Records for the exercise —
□ □ □ □ □ □ □

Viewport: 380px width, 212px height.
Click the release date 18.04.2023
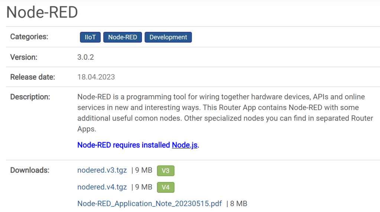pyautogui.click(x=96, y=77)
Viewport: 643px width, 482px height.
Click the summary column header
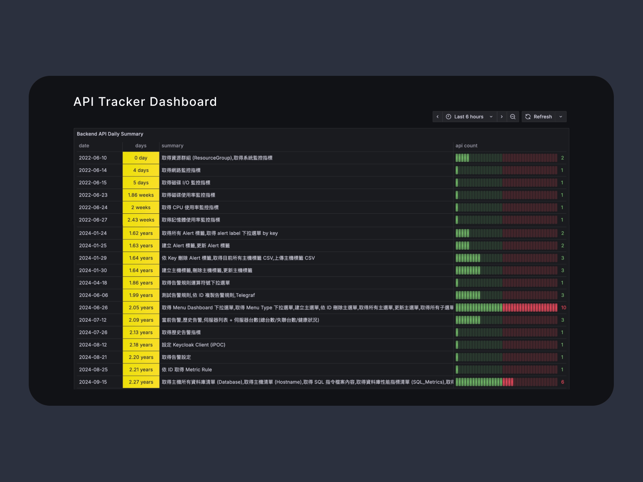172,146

□ □ □ □ □ □ □

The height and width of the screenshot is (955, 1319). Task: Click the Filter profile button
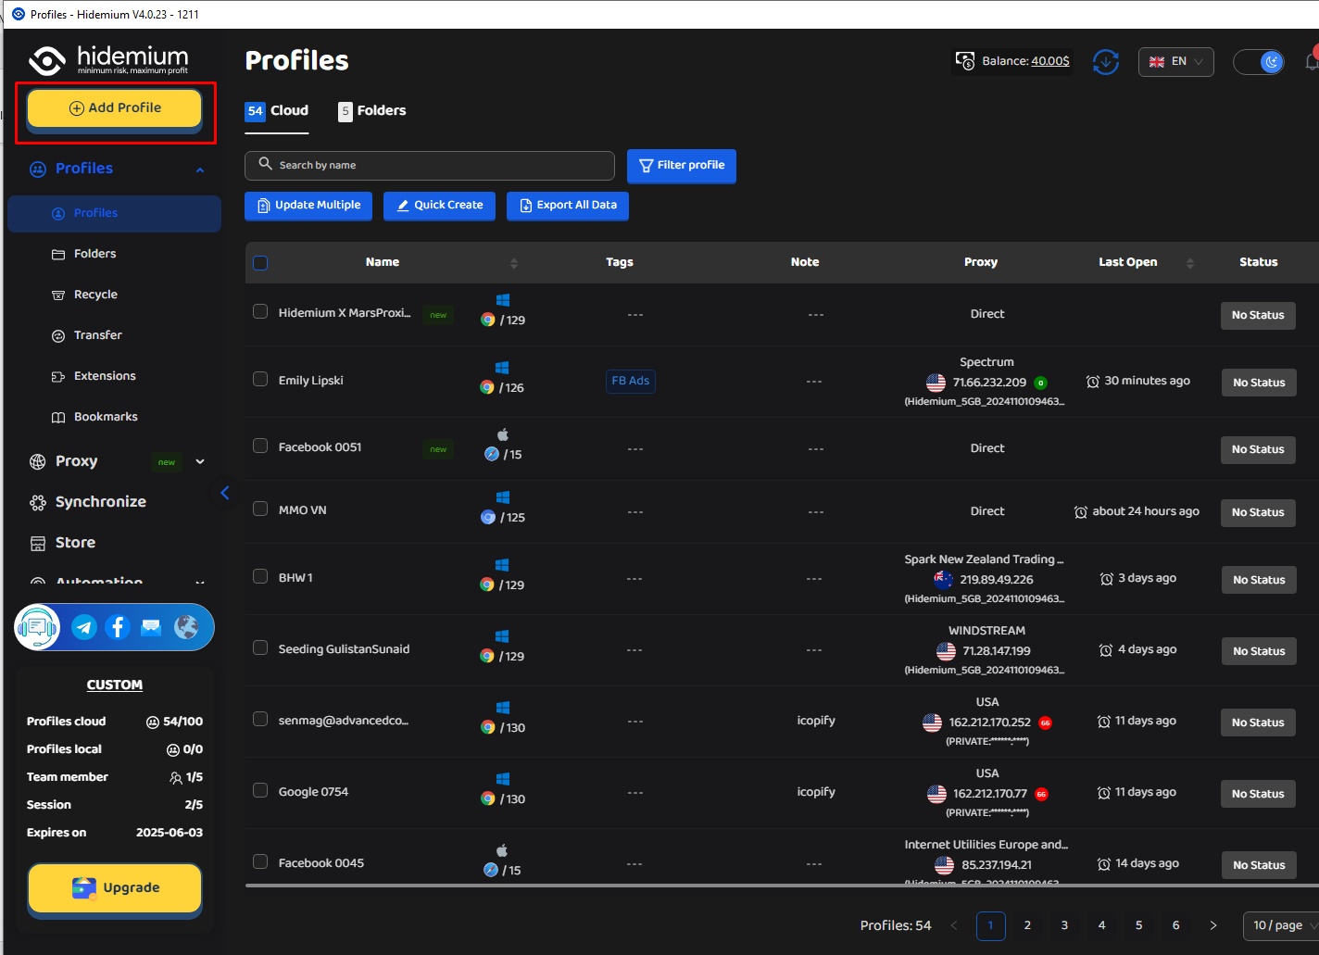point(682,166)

□ □ □ □ □ □ □

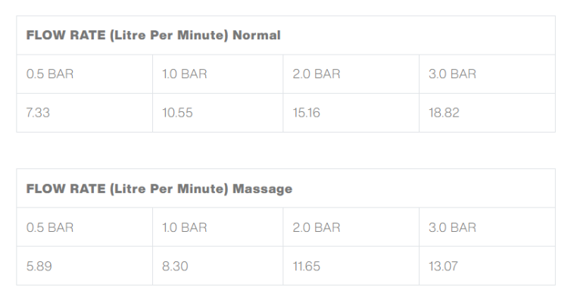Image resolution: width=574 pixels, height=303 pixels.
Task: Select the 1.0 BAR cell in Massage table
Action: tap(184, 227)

□ □ □ □ □ □ □

What to work on —
Filter the entries by the string "Viewport" and copy each matching line.

Solution —
Viewport: 380px width, 212px height.
Viewport: 643px width, 482px height.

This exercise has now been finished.